Welcome, this week’s lecture will look at:
- Islamic immigration & settlement in Europe & England & Wales
- Numbers, Geography, Origins
- Perceptions of host communities
- Discrimination, Disadvantage & rights
- Conflicts over Islam in England & France
- Conceptualising discrimination
Demographics: England and Wales
- 56 million residents in England and Wales
- 86% were White; 8% were Asian/Asian British; 3% Black/African/Caribbean/Black British;T0.1% Arab
- Top 10 countries of birth in Asia ranged from India (694,000 people) to Malaysia (65,000).
- Of the residents of England and Wales in 2011, 59% were Christian; 25% had No religion; 5% were Muslim
- Foreign-born population England & Wales; Christian (48%); Muslims (19%).
- Muslim population growing faster than the overall population, with a higher proportion of children and a lower ratio of elderly people
- In 2011, 2.71 million Muslims lived in England and Wales, compared with 1.55 million in 2001
People in the US similarly overestimate the proportion of Muslims in the population, thinking it is 15% when it is actually 1%. They believe 56% are Christian when the true figure identifying themselves as such is 78%.Britons also underestimate the proportion of Christians, believing it is 39% when the correct figure is 59%.

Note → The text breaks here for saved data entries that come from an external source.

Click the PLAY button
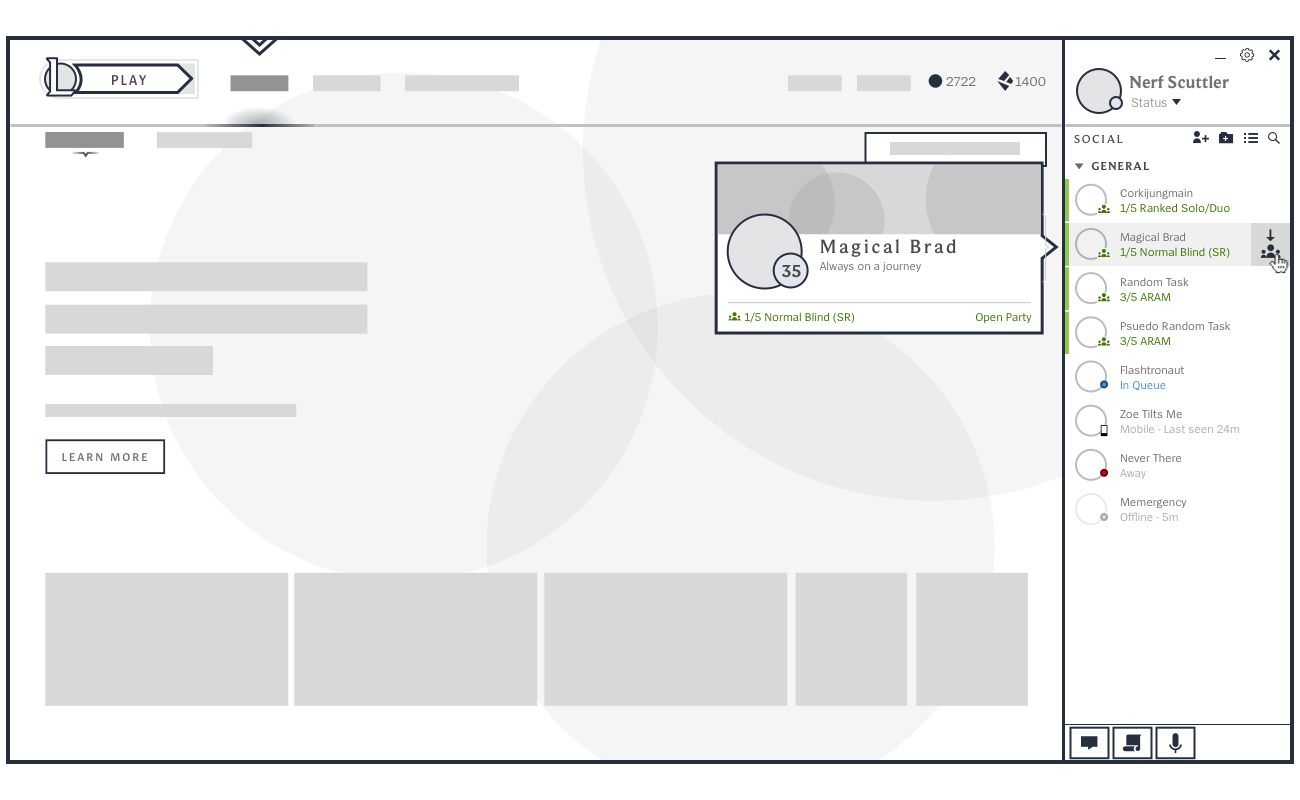This screenshot has height=800, width=1300. click(x=129, y=80)
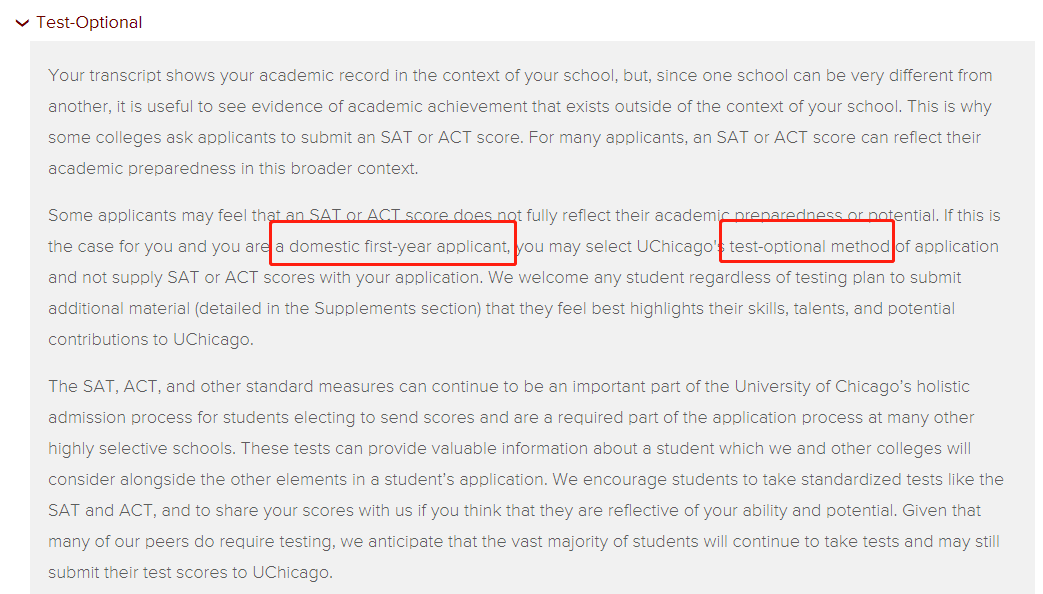The image size is (1043, 594).
Task: Click the highlighted "a domestic first-year applicant" phrase
Action: pos(393,246)
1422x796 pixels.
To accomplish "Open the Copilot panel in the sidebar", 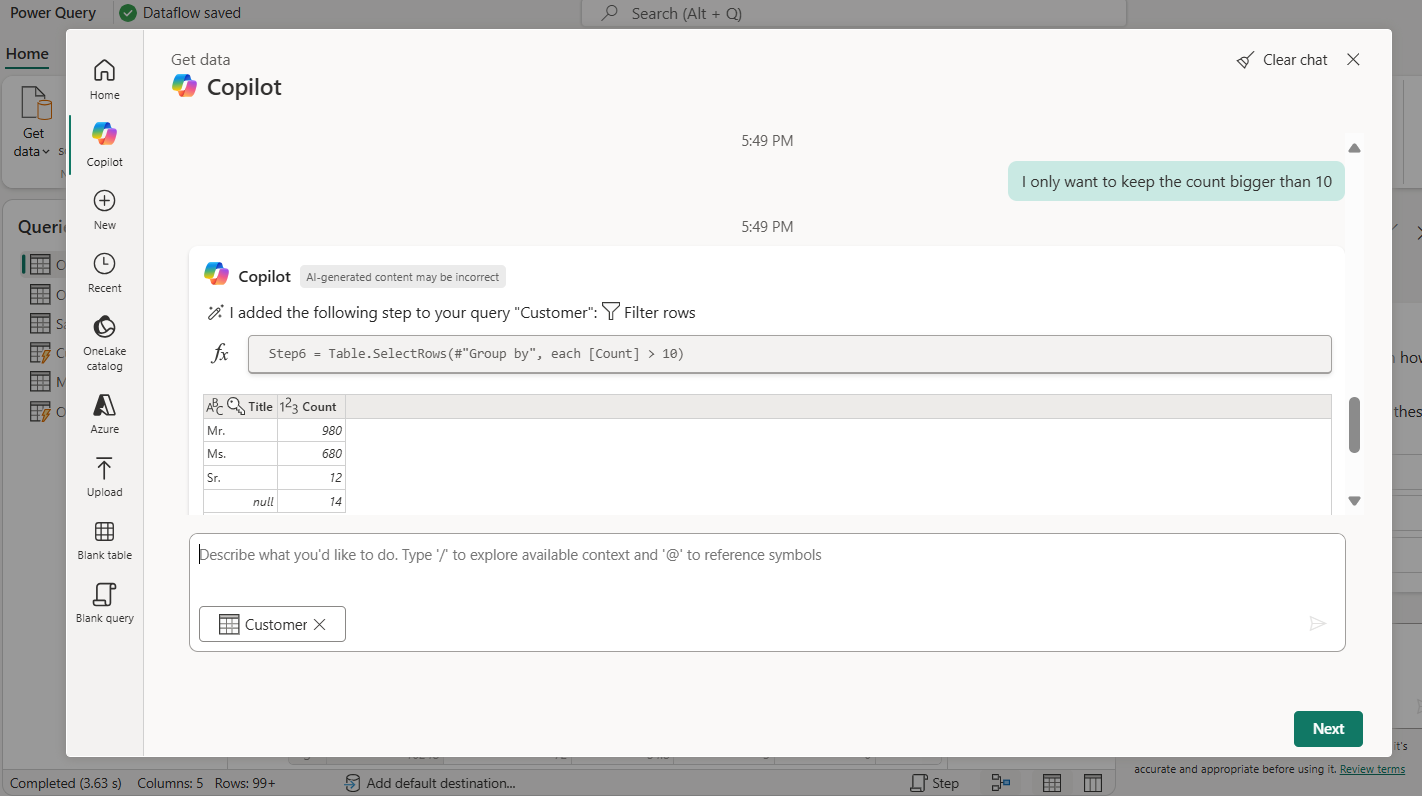I will coord(104,140).
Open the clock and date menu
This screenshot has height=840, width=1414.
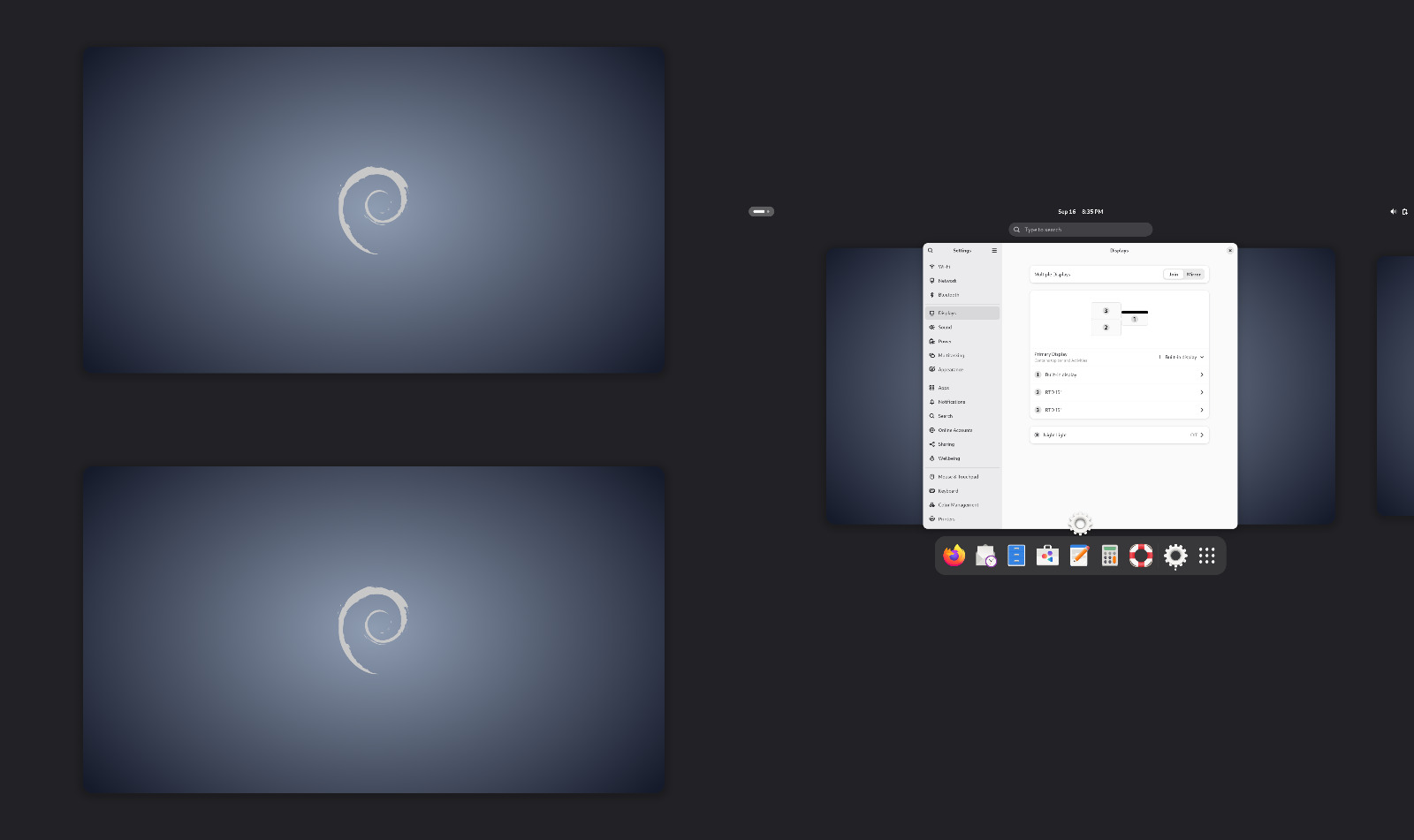tap(1080, 212)
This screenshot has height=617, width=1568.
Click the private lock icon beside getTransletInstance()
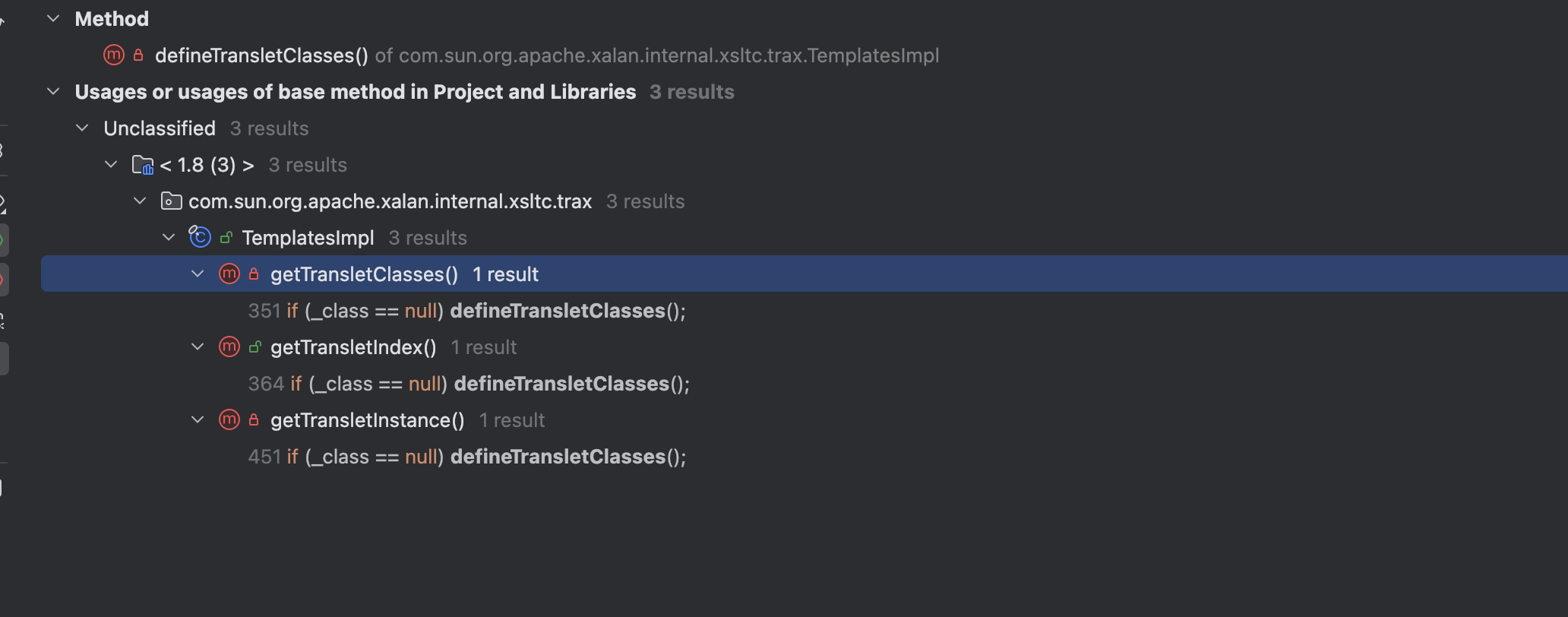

IPSO MORI cited in The Guardian, Today’s Key Fact: you are probably wrong about almost everything, 29 October, 2014
Origins of Muslim people in Europe
- Seven out of ten British Muslims are South Asian with the others being mostly of African or Arab descent.
- Most Muslims in France have roots in North Africa,
- Approx. two thirds of German Muslims are of Turkish descent,
- Dutch Muslim population is mostly those of Moroccan and Turkish origin as well as refugees from the Middle East and Africa,
- Muslims in Scandinavia from displaced people from war zones such as Palestine, Somalia and Iraq.
Geographic distribution
English cities/towns
London 1,012,823 (12.4%); Birmingham 234,411 (21.8%);Bradford 129,041 (24.7%)
Leicester (19%); Manchester 79,496 (15.8%) ONS (2011)
European cities
Amsterdam (14%); Antwerp (17%); Brussels (15+%); Cologne (12%); Copenhagen (10%); Malmo (20%); Marseille (20%); Moscow (12%); Paris (10+%)
Discrimination, disadvantage and rights
Britain 1997
- Exclusion (from government, employment, management and responsibility);
- Violence (physical assaults, vandalism of property, verbal abuse);
- Prejudice (in the media, in everyday conversation),
- Discrimination (in employment practices, and in provision of services, notably health and education) (Runneymede Trust, 1997)
Britain 2016
- Higher poverty rates, including child poverty + persistently low wages
- Nearly half of the Muslim population live in the ten most deprived districts in England. (2016)
- British Muslim women have the highest rates of unemployment, despite higher rates of university participation and qualifications
- Hate crimes against Muslims have risen since 1997
- Muslims are over 13 percent of the prison population but only 5% of population.(Runneymede Trust, 2016)
France 2016
- Hate crime up
e.g. after the January 2015 Paris attack 26 mosques attacked (firebombs, gunfire, pig heads, and grenades) (Stone, 2016).
Muslims tend to be ghettoized, living in often run-down Muslim banlieues, isolated from mainstream society
- Muslims suffer discrimination, unemployment + poverty.
- Muslims = 7% of the population; 70 percent of prison population is Muslim,(Alexander, 2016).
French policy: racism, ethno-religious discrimination
Article 1. France shall be an indivisible, secular, democratic and social Republic. It shall ensure the equality of all citizens before the law, without distinction of origin, race or religion. It shall respect all beliefs. Constitution of France (1958)
EU regulations
- EU Employment Directive (2003) outlaws religious discrimination at work
- European Convention on Human Rights (2010), Article 9, Freedom of thought, conscience and religion
- Article 10, Freedom of Expression
- Article 14, Prohibition of Discrimination
Laïcité
- under French law it is illegal to distinguish individuals on the grounds of their religion.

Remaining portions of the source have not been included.